POLÍTICAS E PROGRAMAS DE ENVELHECIMENTO ATIVO
As políticas e os programas de envelhecimento ativo devem favorecer o equilíbrio da responsabilidade pessoal (o cuidado com a própria saúde e a dos membros da família), familiar e comunitária, e fomentar a solidariedade intergeracional (Jönsson,
2003). As pessoas e as famílias necessitam planejar sua velhice e prepararem-se para ela, esforçandose para levarem a cabo práticas de saúde positivas em todas as etapas da vida. Como uma conseqüência de mudança nas atitudes diante do processo de envelhecimento, pode-se esperar que as pessoas, ao permanecerem sãs enquanto envelhecem, tenham menos impedimentos para continuar trabalhando. Isto ajudaria a
lidar com os inevitáveis aumentos do custo da seguridade social, com gastos de assistência médica e social. No que diz respeito ao aumento de gastos públicos com assistência médica, os dados disponíveis indicam cada vez mais que a velhice, em si
mesma, não é a responsável.
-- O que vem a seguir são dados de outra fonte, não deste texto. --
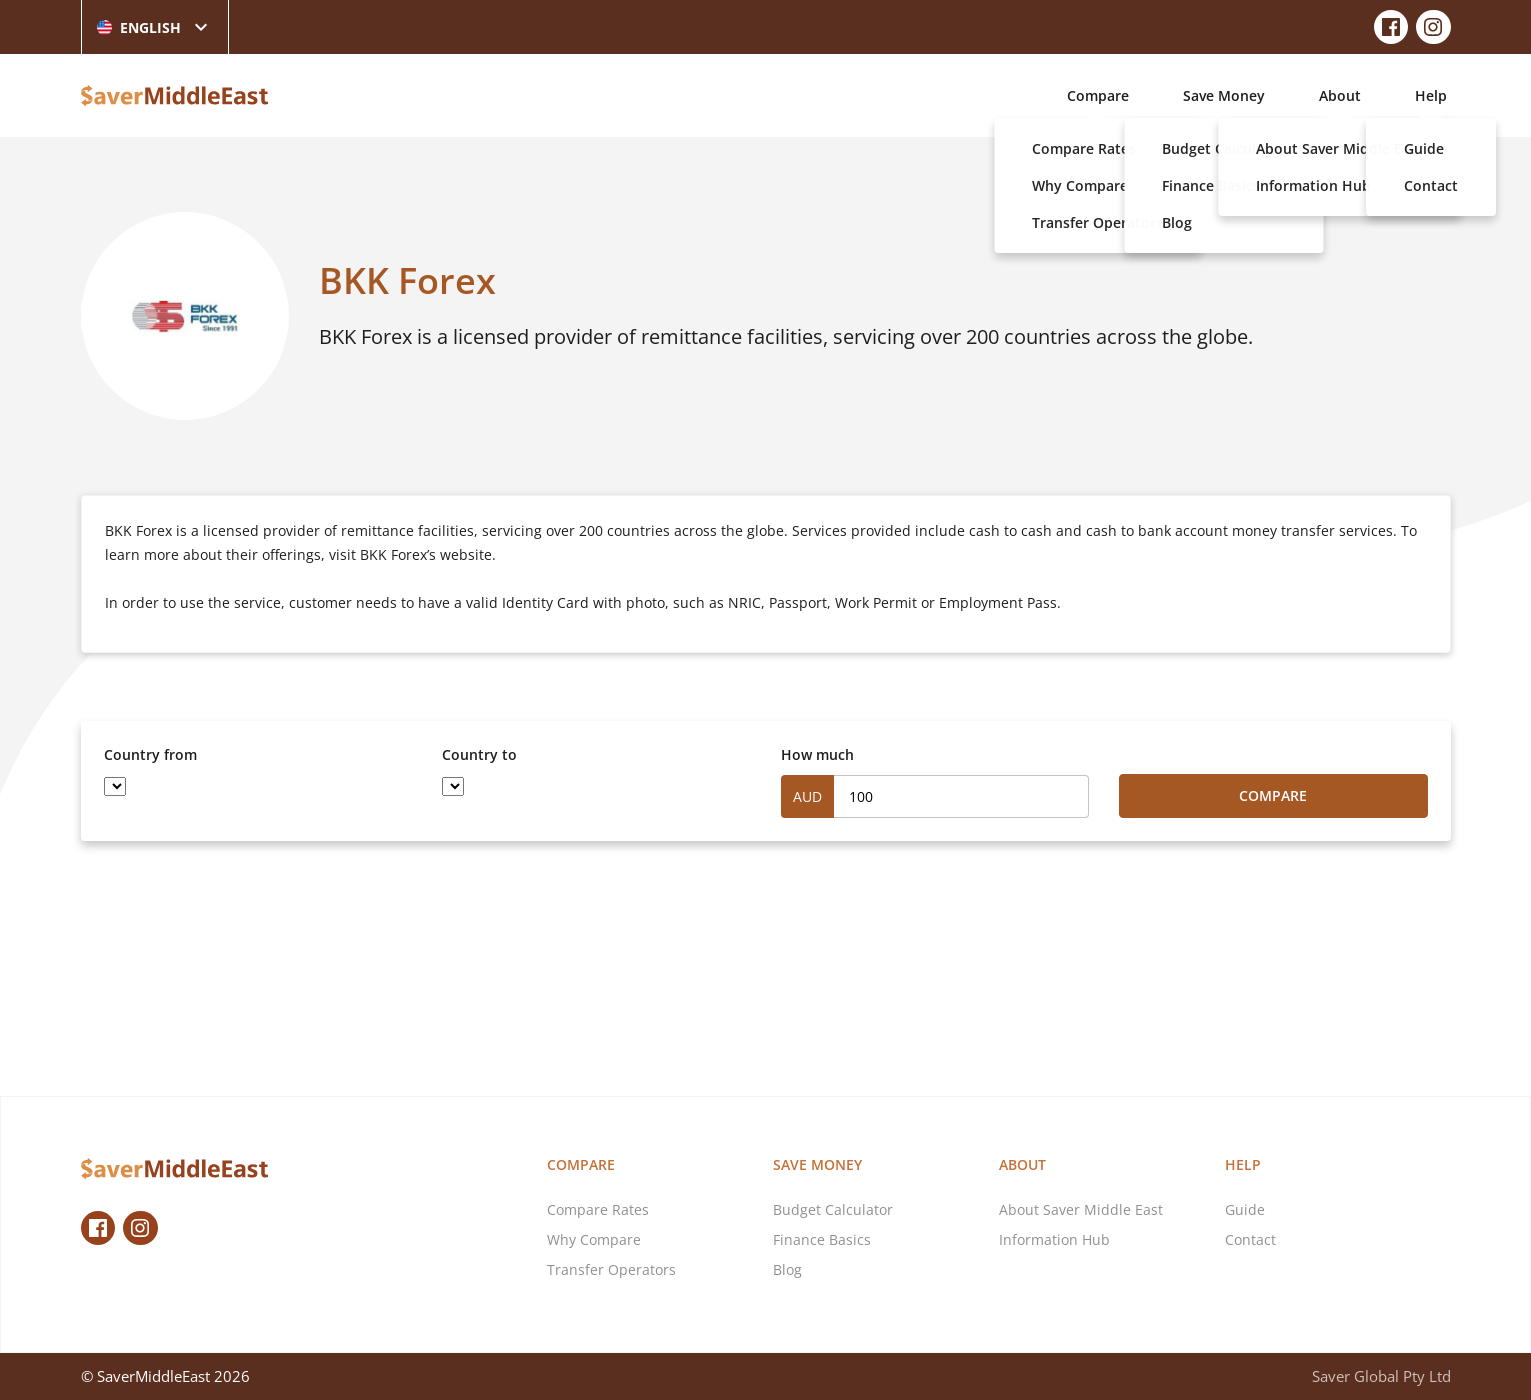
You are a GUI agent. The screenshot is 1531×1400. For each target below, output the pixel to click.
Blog (787, 1269)
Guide (1245, 1209)
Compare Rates (598, 1209)
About (1340, 95)
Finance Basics (822, 1239)
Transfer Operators (611, 1269)
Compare (1098, 95)
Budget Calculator (833, 1209)
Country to (479, 754)
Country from (150, 754)
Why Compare (594, 1239)
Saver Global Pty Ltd (1381, 1376)
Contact (1250, 1239)
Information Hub (1054, 1239)
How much (817, 754)
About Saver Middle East (1081, 1209)
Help (1431, 95)
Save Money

O que onera é a incapacidade e o mau estado de saúde, com freqüência associados ao avanço da idade. À medida que as pessoas envelhecem, as enfermidades não transmissíveis (ENT) se convertem nas principais causas de morbidade, incapacidade e mortalidade em todas as regiões do mundo. Embora, muitas ENT possam ser prevenidas ou retardadas, a falta de ações
concretas produz enormes custos humanos e sociais, absorvendo uma quantidade de recursos que poderiam ser usados para fazer frente a outras necessidades da sociedade (WHO, 1999). Em 1980, o “The New England Journal of Medicine” publicou um artigo da autoria de James Fries, intitulado: “Envelhecimento, morte natural e a compressão da morbidade”, onde o autor afirmava que o envelhecimento de uma população é proporcionalmente acompanhado de um aumento na incidência de incapacidades e redução funcional. O mesmo já aventava a hipótese de que, desde que sejam efetivadas ações nesse sentido, na proporção que se retangularize a curva de sobrevivência será possível se retangularizar também a curva de morbidade, que é a representação gráfica da relação idade/doenças crônicas. Em outras palavras, o cidadão de uma sociedade avançada poderá sobreviver até bem mais tarde com vigor, mantendo sua independência funcional e comprimindo a morbidade e a incapacidade a um período relativamente curto antes de sua morte, para depois dos 85 anos (Campion, 1998).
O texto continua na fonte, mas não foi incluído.